A retrospective review of prospective data was performed. All patients undergoing lumbar fusion surgery who had preoperative fine-cut CT scans were eligible. QCT-derived BMD measurements were performed at L1 and L2. The L1-2 average BMD was used to classify patients as having normal findings, osteopenia, or osteoporosis based on ACR criteria. Disease prevalence was calculated. Subgroup analyses based on age, sex, ethnicity, and history of abnormal BMD were performed. Differences between categorical groups were calculated with Fisher’s exact test.

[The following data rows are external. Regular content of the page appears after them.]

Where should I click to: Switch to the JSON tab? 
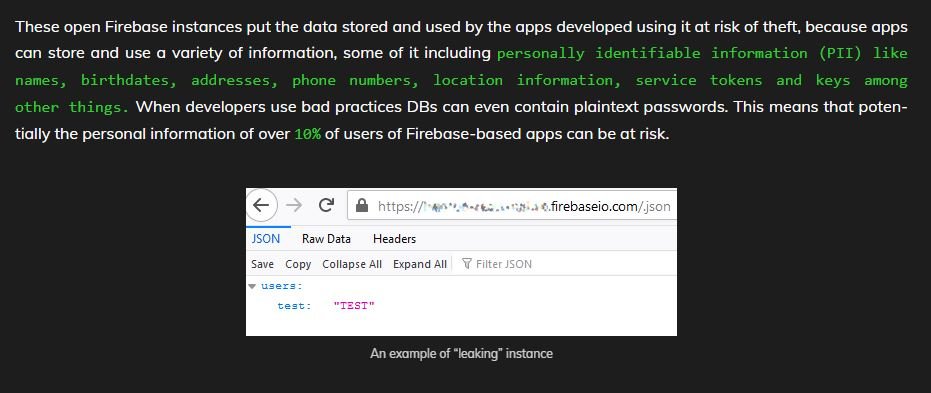click(x=266, y=239)
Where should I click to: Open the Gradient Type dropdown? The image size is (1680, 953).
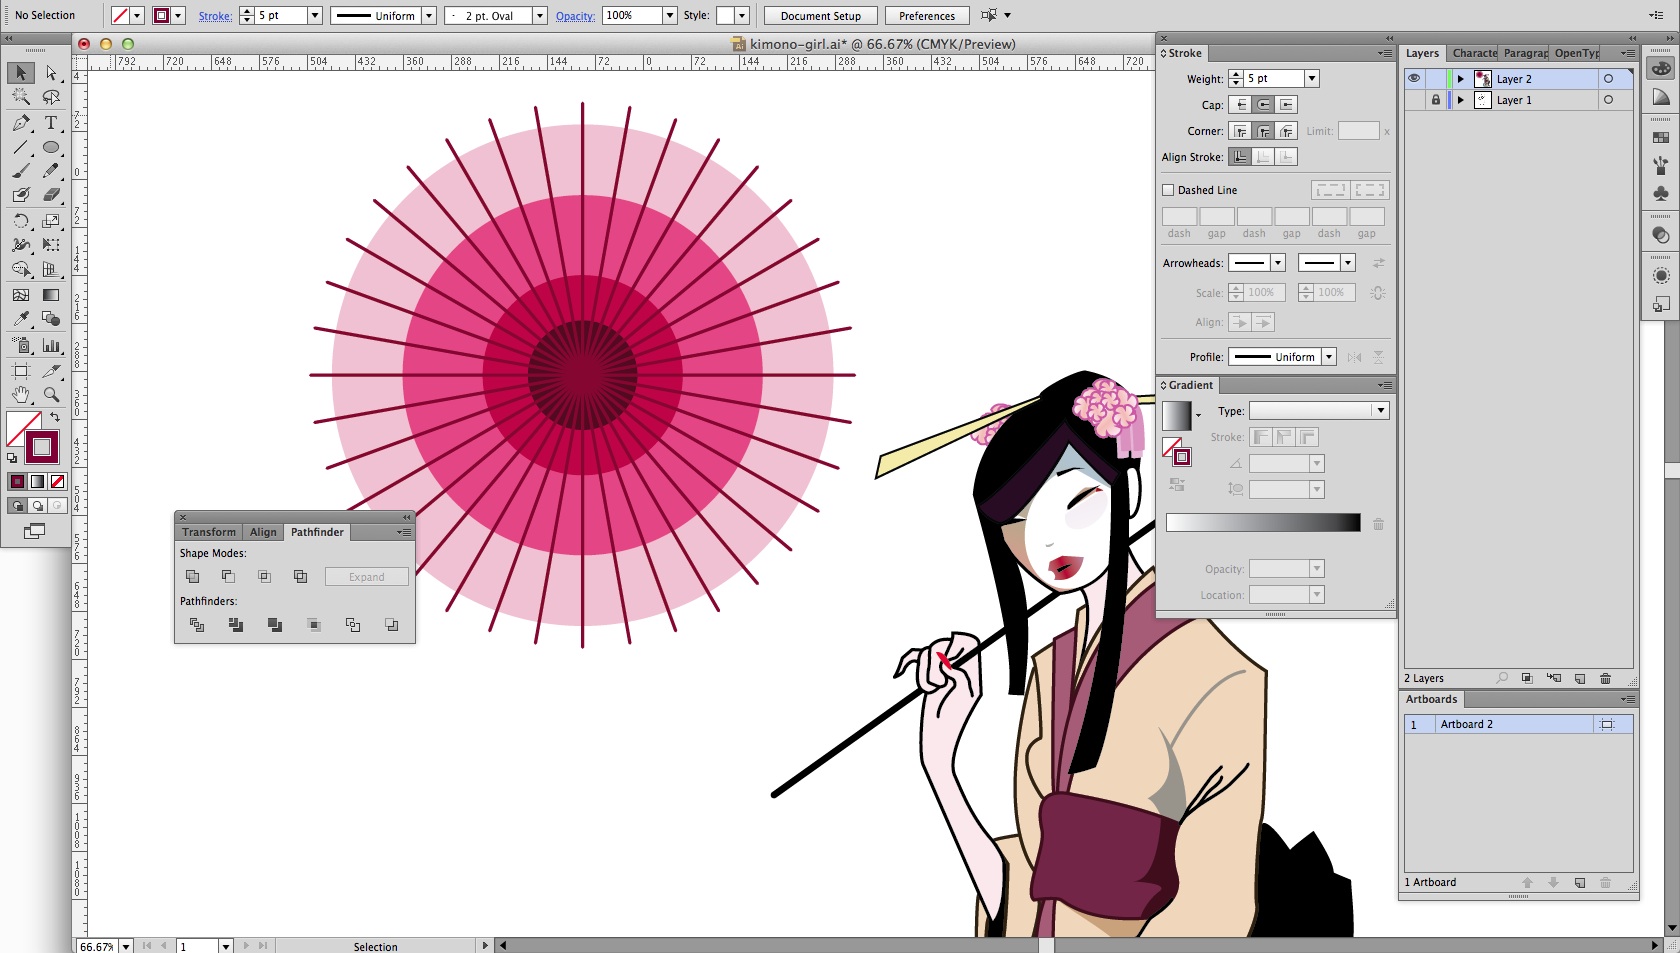[1380, 411]
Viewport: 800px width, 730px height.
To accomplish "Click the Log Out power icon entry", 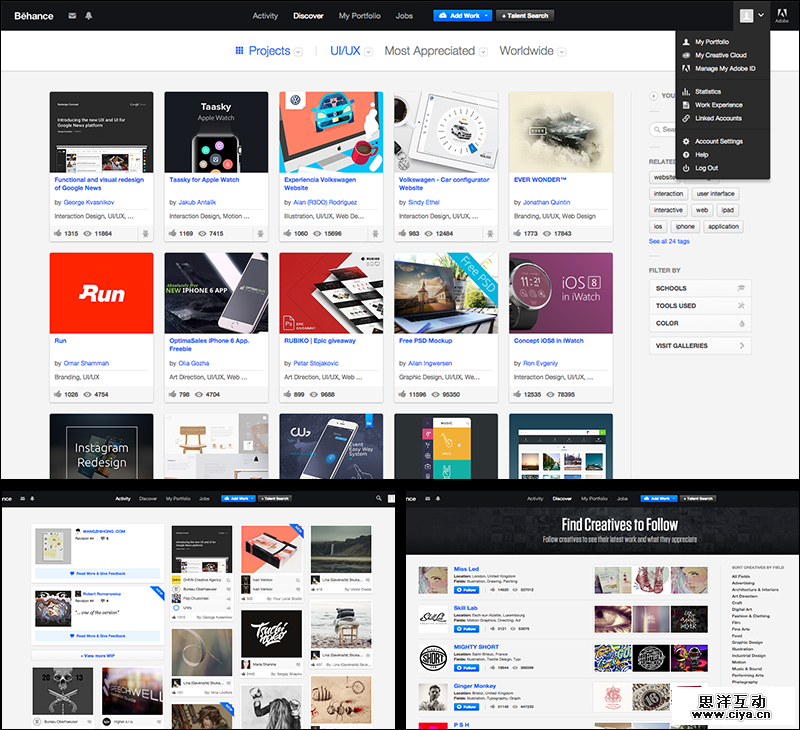I will pyautogui.click(x=706, y=168).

Overall, 296 consecutive patients (55.4% female) were studied. The mean age was 63 years (range 21-89 years). There were 248 (83.8%) patients with ages ≥ 50 years. No previous clinical history of abnormal BMD was seen in 212 (71.6%) patients. Osteopenia was present in 129 (43.6%) patients and osteoporosis in 44 (14.9%). There were no prevalence differences between sex or race. Patients ≥ 50 years of age had a significantly higher frequency of osteopenia/osteoporosis than those who were < 50 years of age.
In 296 consecutive patients undergoing lumbar fusion surgery, the prevalence of osteoporosis was 14.9% and that for osteopenia was 43.6% diagnosed by QCT. This is the first report of osteoporosis disease prevalence in lumbar fusion patients without vertebral fragility fractures diagnosed by QCT.